Saturday, April 2, 2011

Twisted: Asynchronous HTTP Request

Note that how to make an HTTP request with Twisted is already documented. But, unless you're already familiar with Twisted, my guess is that extending the example code to downloading a large number of web pages with a limit on the number of simultaneous requests is not easy. Below, you'll find example code for exactly that. Below the code is a walk-through that will hopefully help you understand the details.


from pprint import pformat

from twisted.internet import reactor
import twisted.internet.defer
from twisted.internet.protocol import Protocol
from twisted.web.client import Agent
from twisted.web.http_headers import Headers

class PrinterClient(Protocol):
    def __init__(self, whenFinished):
        self.whenFinished = whenFinished

    def dataReceived(self, bytes):
        print '##### Received #####\n%s' % (bytes,)

    def connectionLost(self, reason):
        print 'Finished:', reason.getErrorMessage()
        self.whenFinished.callback(None)

def handleResponse(r):
    print "version=%s\ncode=%s\nphrase='%s'" % (r.version, r.code, r.phrase)
    for k, v in r.headers.getAllRawHeaders():
        print "%s: %s" % (k, '\n  '.join(v))
    whenFinished = twisted.internet.defer.Deferred()
    r.deliverBody(PrinterClient(whenFinished))
    return whenFinished

def handleError(reason):
    reason.printTraceback()
    reactor.stop()

def getPage(url):
    print "Requesting %s" % (url,)
    d = Agent(reactor).request('GET', url, Headers({'User-Agent': ['twisted']}), None)
    d.addCallbacks(handleResponse, handleError)
    return d

semaphore = twisted.internet.defer.DeferredSemaphore(2)
dl = list()
dl.append(semaphore.run(getPage, 'http://google.com'))
dl.append(semaphore.run(getPage, 'http://cnn.com'))
dl.append(semaphore.run(getPage, 'http://nytimes.com'))
dl = twisted.internet.defer.DeferredList(dl)
dl.addCallbacks(lambda x: reactor.stop(), handleError)

reactor.run()

getPage handles an entire single HTTP request. Agent(reactor).request() creates an Agent and sends the HTTP request. request() returns a deferred which is fired when the headers are retrieved. The addCallbacks line specifies that handleResponse is called upon successful header retrieval and handleError is called if there is an error in retrieving the headers.

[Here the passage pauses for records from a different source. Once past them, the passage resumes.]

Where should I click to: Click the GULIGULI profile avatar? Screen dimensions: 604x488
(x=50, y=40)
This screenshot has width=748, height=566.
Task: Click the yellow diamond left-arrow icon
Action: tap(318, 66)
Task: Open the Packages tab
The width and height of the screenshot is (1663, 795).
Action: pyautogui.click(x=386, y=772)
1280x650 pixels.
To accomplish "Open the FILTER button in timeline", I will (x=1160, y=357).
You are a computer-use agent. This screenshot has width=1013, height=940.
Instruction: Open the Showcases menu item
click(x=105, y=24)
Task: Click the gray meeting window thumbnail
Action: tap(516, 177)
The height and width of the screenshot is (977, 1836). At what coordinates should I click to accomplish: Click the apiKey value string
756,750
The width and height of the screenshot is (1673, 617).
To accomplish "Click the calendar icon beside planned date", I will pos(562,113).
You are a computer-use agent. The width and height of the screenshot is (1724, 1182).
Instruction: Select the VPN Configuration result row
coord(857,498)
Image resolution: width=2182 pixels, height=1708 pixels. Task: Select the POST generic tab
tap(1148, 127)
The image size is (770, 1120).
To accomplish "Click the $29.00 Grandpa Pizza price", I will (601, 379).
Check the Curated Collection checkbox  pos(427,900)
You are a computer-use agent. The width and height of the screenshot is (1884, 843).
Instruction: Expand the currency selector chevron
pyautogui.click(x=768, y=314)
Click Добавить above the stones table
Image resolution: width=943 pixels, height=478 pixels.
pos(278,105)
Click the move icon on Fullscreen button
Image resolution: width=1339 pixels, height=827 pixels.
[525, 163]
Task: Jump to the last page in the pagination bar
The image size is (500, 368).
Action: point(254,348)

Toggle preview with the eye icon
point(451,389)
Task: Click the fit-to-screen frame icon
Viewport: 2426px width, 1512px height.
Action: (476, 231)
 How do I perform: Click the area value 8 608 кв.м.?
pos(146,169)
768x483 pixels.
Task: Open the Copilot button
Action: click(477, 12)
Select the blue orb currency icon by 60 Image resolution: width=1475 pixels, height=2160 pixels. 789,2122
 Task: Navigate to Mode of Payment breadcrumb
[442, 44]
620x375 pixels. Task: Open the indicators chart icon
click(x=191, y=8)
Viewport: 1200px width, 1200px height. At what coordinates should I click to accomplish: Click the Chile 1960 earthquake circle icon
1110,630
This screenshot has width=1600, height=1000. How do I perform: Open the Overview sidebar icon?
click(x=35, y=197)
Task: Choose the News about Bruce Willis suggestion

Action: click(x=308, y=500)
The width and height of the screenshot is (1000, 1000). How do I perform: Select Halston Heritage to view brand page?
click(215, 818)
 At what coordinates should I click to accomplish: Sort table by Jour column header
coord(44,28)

handleResponse is given a Response object which contains the HTTP header and includes a method, deliverBody, to specify a Protocol to handle delivery of the HTTP body. A Protocol is used for body delivery because it may come in chunks and an error may occur in the middle of delivery (e.g. someone pulls your network plug). PrinterClient is a very simple Protocol which (1) prints received data, (2) logs the reason for termination (if not twisted.web.client.ResponseDone, there was an error), and (3) fires a deferred whenFinished.

The trickiest part of this code is following the Deferred chain, which is essential to understanding how we limit the maximum number of outstanding requests. A key point to understand about Deferreds is that, if a callback returns a Deferred, the parent Deferred waits for the child Deferred to fire before handing a value to the next Deferred in the chain. See documentation on Chaining Deferreds. Because of this, each semaphore.run waits for the PrinterClient protocol to complete before releasing its semaphore. The DeferredSemaphore is basically a Deferred-aware semaphore. It's only argument is the number of tokens it allows to be "checked-out" simultaneously. When we make the nytimes.com semaphore.run call, the semaphore doesn't call getPage until one of the other requests has completed.

The DeferredList is used to clean-up after all requests have completed. Under normal circumstances, we just want to stop the reactor so our process will exit. But, if there is an error, we want to see what happened, hence we use handleError in that case.

Update 9/13/11: Minor code formatting change.